When he moved his heating and air conditioning business to the Square in the 1960s, downtown Marietta was full of lively shops. But then shopping malls were built nearby. “In the ’70s and ’80s, Marietta dried up,” Smith says. “It was bad.”
At one point, Dunaway said there was a proposal to turn the downtrodden Square into a parking deck.
Then in 1985, developer John Williams came forward and donated $250,000 to renovate the park and offered to maintain its landscaping for 10 years. Another $500,000 from the city and other private donors turned Glover Park into Marietta’s gathering spot ? complete with concerts, art shows, a farmers’ market and other festivals.
As Dunaway sees it, the Square has helped spark the economic rejuvenation of Marietta.
“The magic phrase is: ‘walking distance from the Square,’” Dunaway says of how developers market their new projects.
Smith has been tallying up all the recent announcements and projects.
“I counted a half billion dollars of new investment and 1,000 new residences,” Smith says. “People are ready to move back in town.”
That’s one of the reasons Smith is chairing Friends of the Strand, which is raising money to restore the historic, but now vacant, Strand Theatre ? a prime attraction on the Square for decades.
Dunaway remembers taking a “date” to the Strand to see a movie when he was in third grade.

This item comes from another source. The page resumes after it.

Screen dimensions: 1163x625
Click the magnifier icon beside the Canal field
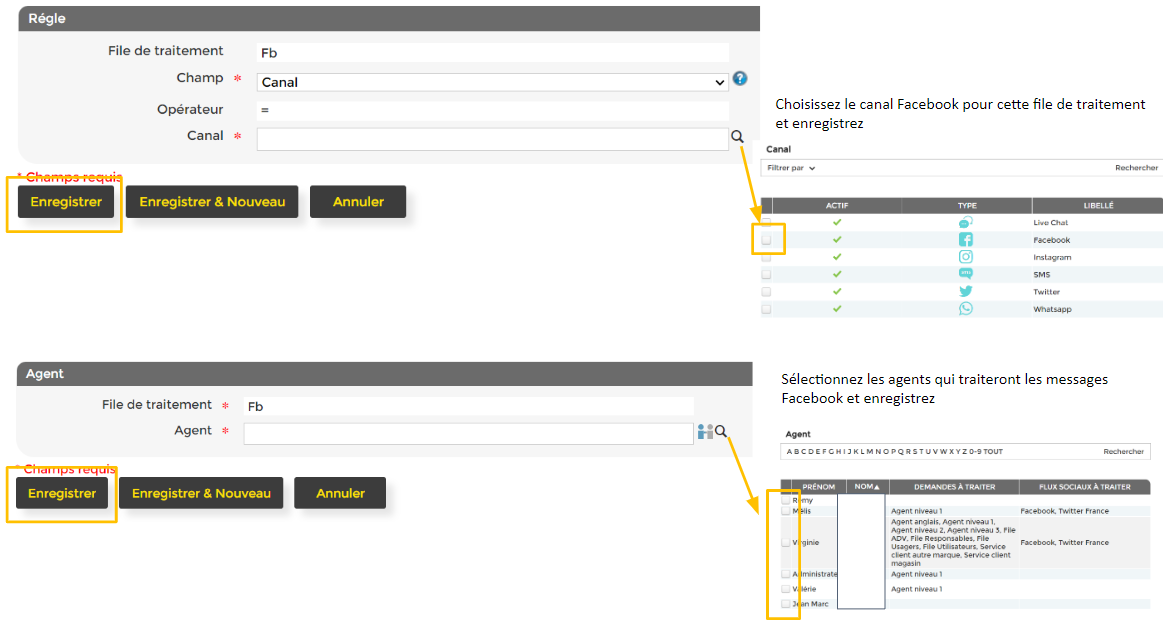tap(737, 138)
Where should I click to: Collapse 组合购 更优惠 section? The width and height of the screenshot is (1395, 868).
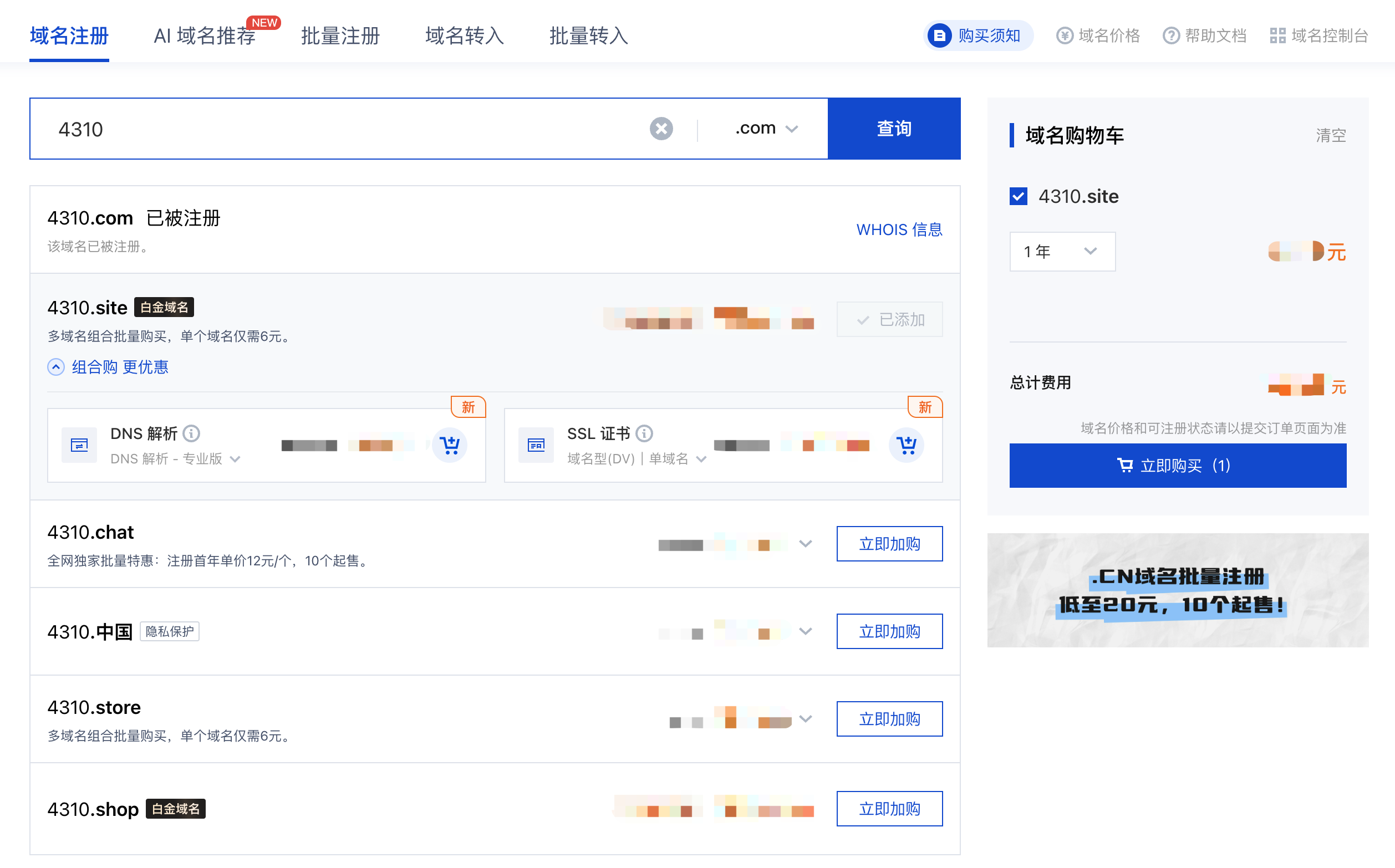(108, 367)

The ticket price was 14 cents, a nickel more than the other theater in town.
Back then, Dunaway’s mother referred to Marietta as a “city of the dead.” She was convinced there were more people buried in Marietta’s cemeteries at the time than the 10,000 residents. (Today, Dunaway says Marietta has about 61,000 residents with more moving in every day).
And the renovation of the Strand will continue Marietta’s rebirth. “It will become another focal point for Glover Park,” Dunaway says. “It will look really good.”
So far, Smith says the Friends group has raised $1.6 million (including a $300,000 gift from developer John Williams) for the project. Smith expects to raise $2.2 million by the end of September, at which time construction can begin.
That will be another milestone for Marietta ? a community that is showing how parks, public spaces, theaters, artists, restaurants and museums play an important role in revitalizing a historic town center into a thriving, modern-day town center.